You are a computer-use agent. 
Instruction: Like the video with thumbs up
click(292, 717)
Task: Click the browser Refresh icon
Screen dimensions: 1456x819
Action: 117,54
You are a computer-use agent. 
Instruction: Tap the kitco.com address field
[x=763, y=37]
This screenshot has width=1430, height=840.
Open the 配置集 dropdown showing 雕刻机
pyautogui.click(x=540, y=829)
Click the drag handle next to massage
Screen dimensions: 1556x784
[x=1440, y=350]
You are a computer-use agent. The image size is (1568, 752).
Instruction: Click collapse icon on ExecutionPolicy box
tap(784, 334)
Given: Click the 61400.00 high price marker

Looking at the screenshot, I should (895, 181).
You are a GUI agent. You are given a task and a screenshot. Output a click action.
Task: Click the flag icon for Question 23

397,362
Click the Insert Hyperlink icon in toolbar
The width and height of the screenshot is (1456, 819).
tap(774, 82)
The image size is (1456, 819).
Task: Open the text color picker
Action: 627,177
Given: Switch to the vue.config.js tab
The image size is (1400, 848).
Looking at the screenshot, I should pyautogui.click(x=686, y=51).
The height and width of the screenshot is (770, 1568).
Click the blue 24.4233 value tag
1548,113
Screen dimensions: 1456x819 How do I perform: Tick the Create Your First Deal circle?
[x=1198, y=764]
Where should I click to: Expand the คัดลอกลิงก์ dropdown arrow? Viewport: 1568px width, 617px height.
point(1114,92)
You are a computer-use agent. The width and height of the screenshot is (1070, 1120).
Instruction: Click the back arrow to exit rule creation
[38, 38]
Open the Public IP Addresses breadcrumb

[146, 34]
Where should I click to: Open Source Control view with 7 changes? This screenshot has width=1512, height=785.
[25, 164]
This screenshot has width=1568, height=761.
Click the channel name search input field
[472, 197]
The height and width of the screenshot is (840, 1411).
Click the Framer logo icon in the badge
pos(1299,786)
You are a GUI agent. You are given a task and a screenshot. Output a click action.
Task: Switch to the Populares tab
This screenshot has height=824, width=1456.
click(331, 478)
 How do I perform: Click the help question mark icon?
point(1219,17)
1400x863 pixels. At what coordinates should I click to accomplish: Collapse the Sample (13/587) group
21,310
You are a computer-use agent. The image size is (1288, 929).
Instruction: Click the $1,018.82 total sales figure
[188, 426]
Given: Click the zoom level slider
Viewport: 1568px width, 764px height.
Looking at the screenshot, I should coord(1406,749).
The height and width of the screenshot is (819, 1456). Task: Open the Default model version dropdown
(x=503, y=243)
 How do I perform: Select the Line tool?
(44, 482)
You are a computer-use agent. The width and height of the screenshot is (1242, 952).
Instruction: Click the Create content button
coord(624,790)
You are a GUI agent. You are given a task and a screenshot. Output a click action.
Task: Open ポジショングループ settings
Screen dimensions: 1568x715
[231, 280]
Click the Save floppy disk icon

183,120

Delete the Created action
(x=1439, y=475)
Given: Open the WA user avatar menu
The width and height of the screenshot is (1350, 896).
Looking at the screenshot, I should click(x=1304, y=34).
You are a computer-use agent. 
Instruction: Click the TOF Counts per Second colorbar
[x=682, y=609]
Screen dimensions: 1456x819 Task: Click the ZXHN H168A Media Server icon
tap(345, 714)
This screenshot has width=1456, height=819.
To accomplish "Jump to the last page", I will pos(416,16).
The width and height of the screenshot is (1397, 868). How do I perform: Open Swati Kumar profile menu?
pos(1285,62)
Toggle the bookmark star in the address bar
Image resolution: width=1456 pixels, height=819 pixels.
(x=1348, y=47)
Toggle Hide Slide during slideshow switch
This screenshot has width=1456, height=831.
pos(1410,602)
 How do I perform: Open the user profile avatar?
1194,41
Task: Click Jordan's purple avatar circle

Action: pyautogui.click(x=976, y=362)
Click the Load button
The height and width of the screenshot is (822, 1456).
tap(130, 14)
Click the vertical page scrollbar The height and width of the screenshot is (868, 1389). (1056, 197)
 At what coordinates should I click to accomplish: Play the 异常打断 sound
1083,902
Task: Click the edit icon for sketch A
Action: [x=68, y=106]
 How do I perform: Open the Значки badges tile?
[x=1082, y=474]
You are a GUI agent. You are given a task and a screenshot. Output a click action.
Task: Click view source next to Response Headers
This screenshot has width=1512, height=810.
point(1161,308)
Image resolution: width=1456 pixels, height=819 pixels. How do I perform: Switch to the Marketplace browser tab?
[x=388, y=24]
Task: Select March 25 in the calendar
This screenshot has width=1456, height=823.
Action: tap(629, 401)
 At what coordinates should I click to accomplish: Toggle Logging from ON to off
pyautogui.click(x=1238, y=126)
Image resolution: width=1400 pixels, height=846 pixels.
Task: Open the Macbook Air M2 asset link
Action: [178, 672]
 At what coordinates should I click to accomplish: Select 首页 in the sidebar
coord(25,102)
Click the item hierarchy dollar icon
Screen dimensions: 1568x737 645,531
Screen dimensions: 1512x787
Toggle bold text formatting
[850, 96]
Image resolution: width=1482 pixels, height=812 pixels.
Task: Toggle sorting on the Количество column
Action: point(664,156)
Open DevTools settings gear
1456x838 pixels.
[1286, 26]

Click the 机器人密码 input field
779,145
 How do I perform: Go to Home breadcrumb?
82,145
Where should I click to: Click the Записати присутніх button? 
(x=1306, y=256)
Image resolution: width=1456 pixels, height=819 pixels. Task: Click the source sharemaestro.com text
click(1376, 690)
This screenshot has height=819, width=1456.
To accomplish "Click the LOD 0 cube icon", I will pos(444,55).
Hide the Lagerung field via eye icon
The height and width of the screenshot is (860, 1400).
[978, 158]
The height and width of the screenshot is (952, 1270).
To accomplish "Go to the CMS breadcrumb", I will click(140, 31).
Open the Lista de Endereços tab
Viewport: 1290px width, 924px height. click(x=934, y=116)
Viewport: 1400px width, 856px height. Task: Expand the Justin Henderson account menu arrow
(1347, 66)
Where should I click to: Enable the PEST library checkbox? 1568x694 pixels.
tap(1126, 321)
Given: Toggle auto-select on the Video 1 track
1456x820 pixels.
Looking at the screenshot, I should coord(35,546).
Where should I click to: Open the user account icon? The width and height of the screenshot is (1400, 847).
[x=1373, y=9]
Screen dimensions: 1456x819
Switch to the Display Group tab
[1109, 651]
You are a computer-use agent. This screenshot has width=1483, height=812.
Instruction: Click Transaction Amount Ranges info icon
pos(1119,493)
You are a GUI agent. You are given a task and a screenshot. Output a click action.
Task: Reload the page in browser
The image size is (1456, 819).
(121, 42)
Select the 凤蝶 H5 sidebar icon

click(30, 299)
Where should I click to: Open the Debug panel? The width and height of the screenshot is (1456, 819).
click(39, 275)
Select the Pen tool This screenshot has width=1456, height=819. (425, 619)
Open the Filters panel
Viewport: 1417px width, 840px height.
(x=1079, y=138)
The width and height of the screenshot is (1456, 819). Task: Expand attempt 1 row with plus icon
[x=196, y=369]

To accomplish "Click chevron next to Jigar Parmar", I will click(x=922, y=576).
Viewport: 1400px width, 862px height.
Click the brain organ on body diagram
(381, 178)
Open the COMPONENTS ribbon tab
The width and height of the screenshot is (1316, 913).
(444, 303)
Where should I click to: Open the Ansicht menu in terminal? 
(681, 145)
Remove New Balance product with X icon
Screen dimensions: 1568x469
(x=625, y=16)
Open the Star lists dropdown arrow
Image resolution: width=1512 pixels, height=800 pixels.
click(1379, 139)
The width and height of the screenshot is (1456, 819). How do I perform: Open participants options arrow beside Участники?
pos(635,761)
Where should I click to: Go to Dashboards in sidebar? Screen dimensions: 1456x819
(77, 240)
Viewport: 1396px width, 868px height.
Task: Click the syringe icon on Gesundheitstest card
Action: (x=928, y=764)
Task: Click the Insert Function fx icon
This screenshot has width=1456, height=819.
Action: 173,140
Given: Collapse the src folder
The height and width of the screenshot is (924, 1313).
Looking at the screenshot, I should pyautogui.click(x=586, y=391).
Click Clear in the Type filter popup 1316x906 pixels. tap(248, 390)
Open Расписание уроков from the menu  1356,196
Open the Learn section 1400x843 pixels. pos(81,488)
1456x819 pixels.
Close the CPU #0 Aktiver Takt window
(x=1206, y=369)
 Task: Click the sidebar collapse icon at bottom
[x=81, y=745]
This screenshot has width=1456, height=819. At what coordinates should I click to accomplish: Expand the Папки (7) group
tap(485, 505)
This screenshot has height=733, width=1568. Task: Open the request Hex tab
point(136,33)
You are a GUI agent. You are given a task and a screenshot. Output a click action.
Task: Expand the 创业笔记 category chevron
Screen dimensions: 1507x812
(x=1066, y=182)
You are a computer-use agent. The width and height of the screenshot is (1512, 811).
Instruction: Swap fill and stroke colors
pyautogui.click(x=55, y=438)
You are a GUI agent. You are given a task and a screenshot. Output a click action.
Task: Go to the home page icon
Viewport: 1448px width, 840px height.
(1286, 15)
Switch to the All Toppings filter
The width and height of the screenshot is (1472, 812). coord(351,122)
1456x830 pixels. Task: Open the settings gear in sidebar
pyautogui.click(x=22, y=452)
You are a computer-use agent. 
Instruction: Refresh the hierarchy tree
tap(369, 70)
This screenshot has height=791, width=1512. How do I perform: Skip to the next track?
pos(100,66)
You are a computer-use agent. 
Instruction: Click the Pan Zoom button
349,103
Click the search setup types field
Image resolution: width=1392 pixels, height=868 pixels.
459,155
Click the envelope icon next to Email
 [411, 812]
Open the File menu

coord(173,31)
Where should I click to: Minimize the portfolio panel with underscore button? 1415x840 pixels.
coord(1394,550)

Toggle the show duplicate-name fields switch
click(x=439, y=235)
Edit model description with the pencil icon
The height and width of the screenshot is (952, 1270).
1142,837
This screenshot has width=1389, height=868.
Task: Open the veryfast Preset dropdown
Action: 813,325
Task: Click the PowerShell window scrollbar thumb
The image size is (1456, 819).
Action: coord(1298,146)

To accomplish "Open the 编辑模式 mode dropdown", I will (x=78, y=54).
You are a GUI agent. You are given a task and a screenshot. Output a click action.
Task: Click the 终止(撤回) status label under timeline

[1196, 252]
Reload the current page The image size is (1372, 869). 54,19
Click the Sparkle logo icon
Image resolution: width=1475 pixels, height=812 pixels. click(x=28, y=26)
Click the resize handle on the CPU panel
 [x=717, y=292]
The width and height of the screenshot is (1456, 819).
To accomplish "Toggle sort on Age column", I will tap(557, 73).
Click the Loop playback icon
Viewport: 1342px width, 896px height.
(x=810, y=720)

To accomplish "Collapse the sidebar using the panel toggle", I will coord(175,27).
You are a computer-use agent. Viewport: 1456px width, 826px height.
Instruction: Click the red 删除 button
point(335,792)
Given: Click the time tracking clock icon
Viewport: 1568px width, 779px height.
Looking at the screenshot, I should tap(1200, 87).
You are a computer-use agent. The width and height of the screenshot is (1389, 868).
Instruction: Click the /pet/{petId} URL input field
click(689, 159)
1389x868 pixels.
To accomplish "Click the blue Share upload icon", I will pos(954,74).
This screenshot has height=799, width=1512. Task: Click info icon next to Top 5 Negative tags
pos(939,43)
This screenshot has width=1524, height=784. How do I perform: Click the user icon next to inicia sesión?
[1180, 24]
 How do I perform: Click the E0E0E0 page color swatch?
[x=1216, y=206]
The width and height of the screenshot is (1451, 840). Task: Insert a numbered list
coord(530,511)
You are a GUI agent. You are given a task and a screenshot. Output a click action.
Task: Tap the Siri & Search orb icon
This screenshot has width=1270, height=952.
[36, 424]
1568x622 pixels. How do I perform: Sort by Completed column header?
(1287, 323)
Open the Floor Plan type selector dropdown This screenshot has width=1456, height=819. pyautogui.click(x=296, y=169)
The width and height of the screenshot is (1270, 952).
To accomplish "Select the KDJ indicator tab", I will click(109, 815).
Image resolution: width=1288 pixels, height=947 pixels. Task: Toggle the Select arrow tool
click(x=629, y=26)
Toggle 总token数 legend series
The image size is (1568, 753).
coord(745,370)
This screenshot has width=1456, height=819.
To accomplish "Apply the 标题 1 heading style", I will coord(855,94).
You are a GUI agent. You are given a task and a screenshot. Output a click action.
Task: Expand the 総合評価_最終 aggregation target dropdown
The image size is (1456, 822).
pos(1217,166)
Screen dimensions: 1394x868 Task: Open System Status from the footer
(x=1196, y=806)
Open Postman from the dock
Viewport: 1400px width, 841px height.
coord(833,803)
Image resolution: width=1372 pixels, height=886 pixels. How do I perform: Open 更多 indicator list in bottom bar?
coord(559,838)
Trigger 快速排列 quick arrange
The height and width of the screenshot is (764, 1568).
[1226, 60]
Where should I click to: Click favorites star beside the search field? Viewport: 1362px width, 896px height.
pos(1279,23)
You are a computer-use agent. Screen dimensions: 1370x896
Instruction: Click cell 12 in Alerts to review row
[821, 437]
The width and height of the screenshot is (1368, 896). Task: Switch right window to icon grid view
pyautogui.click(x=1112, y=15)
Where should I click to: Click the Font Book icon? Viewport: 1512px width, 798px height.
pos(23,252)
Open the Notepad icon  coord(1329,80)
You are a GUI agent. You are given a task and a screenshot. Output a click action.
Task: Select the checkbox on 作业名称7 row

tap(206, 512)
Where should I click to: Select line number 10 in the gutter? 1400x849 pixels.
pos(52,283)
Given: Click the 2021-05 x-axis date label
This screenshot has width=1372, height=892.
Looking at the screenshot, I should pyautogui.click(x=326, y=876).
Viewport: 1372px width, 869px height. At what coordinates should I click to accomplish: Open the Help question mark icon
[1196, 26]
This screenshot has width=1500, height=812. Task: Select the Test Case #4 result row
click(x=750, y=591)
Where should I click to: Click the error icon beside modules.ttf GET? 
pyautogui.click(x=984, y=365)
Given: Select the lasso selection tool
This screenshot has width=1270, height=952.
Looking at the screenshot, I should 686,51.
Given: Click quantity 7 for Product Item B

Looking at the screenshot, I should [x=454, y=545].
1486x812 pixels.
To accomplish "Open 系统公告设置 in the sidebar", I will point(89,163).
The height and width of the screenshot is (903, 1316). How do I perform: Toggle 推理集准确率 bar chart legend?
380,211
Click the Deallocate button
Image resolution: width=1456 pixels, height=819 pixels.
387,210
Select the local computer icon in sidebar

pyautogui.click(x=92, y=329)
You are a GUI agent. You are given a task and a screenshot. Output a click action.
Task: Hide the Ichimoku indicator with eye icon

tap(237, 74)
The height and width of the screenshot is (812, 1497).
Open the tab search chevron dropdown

· · · ·

**Exercise aim:** Will you return exactly the lines above from the one with "Where should I click to: Open the Ansicht" down to the one with "Given: Collapse the src folder", counting both as part of the range?

**Exercise answer:**
Where should I click to: Open the Ansicht menu in terminal? 
(681, 145)
Remove New Balance product with X icon
Screen dimensions: 1568x469
(x=625, y=16)
Open the Star lists dropdown arrow
Image resolution: width=1512 pixels, height=800 pixels.
click(1379, 139)
The width and height of the screenshot is (1456, 819). How do I perform: Open participants options arrow beside Участники?
pos(635,761)
Where should I click to: Go to Dashboards in sidebar? Screen dimensions: 1456x819
(77, 240)
Viewport: 1396px width, 868px height.
Task: Click the syringe icon on Gesundheitstest card
Action: (x=928, y=764)
Task: Click the Insert Function fx icon
This screenshot has width=1456, height=819.
Action: 173,140
Given: Collapse the src folder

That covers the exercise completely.